# OnnxInterp
Onnx runtime interpreter for Elixir.
It is a Deep Learning inference framework that can be used in the same way as my TflInterp.
## Platform
I have confirmed it works in the following OS environment.
- Windows 10 with Visual C++ 2019
- WSL2/Ubuntu 20.04
- Linux Mint 20 "Ulyana"
## Requirements
cmake 3.13 or later is required.
Visual C++ 2019 for Windows.
## Installation
You can install it by adding `onnx_interp` to the `mix.exs` dependency list as follows:
```elixir
def deps do
[
{:onnx_interp, "~> 0.1.2"}
]
end
```
## Basic Usage
You get the trained Onnx model and save it in a directory that your application can read.
"your-app/priv" may be good choice.
```
$ cp your-trained-model.onnx ./priv
```
Next, you will create a module that interfaces with the deep learning model. The module will need pre-processing and
post-processing in addition to inference processing, as in the example following. OnnxInterp provides inference processing only.

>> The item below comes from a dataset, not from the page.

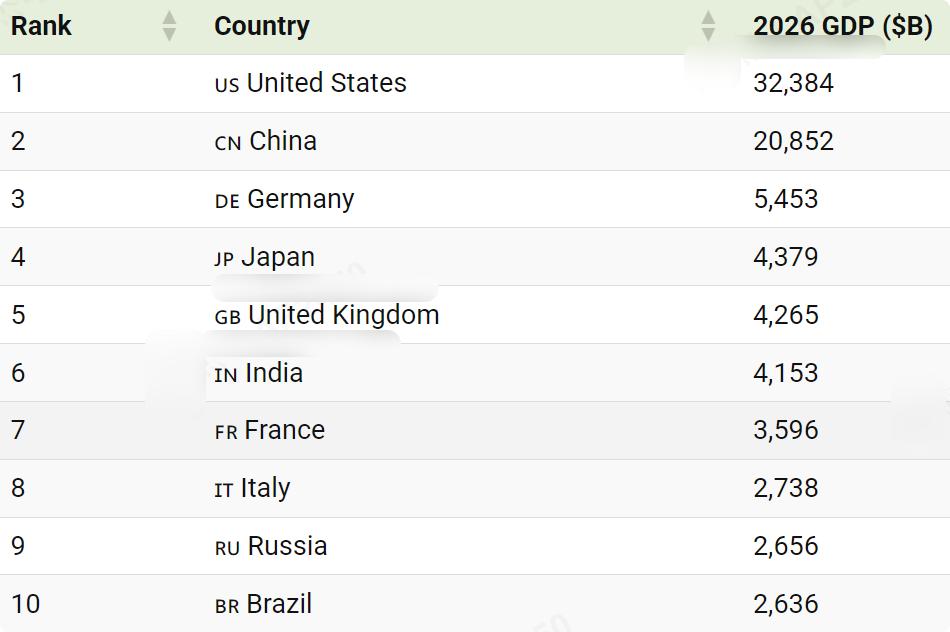Click the GDP value 32,384

[x=794, y=83]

You put `use OnnxInterp` at the beginning of your module, specify the model path as an optional argument. In the inference
section, you will put data input to the model (`OnnxInterp.set_input_tensor/3`), inference execution (`OnnxInterp.invoke/1`),
and inference result retrieval (`OnnxInterp.get_output_tensor/2`).
```elixr:your_model.ex
defmodule YourApp.YourModel do
use OnnxInterp, model: "priv/your-trained-model.onnx"
def predict(data) do
# preprocess
# to convert the data to be inferred to the input format of the model.
input_bin = convert-float32-binaries(data)
# inference
# typical I/O data for Onnx models is a serialized 32-bit float tensor.
output_bin =
__MODULE__
|> OnnxInterp.set_input_tensor(0, input_bin)
|> OnnxInterp.invoke()
|> OnnxInterp.get_output_tensor(0)
# postprocess
# add your post-processing here.
# you may need to reshape output_bin to tensor at first.
tensor = output_bin
|> Nx.from_binary({:f, 32})
|> Nx.reshape({size-x, size-y, :auto})
* your-postprocessing *
...
end
end
```
## Demo
There is Fast Neural Style Transfer: Candy demo in the demo directory.

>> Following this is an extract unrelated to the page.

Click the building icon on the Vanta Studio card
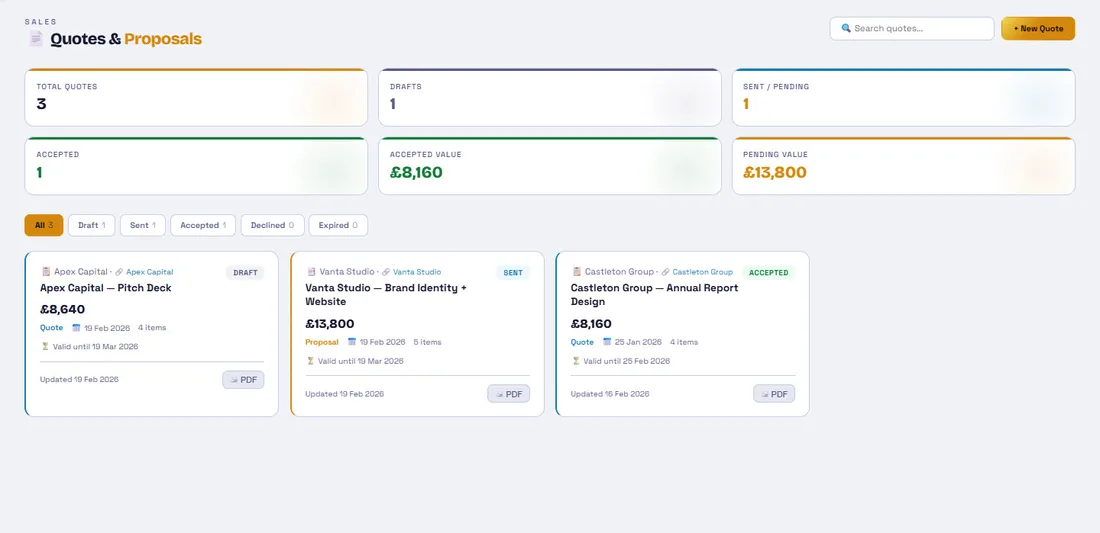This screenshot has width=1100, height=533. [311, 272]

This demo artistically converts a photo of a frog 'flog.jpg' in the demo directory and saves it as 'candy_flog.jpg'.
First, you download the trained DNN model "candy-9.onnx" from the following URL and place it in the demo directory.
- [candy-9.onnx: https://github.com/onnx/models/raw/main/vision/style_transfer/fast_neural_style/model/candy-9.onnx](https://github.com/onnx/models/raw/main/vision/style_transfer/fast_neural_style/model/candy-9.onnx)
You can run the demo by following these steps.
```shell
$ cd demo
$ mix deps.get
$ mix run -e "CandyDemo.demo"
```
Let's enjoy ;-)
## License
OnnxInterp is licensed under the Apache License Version 2.0.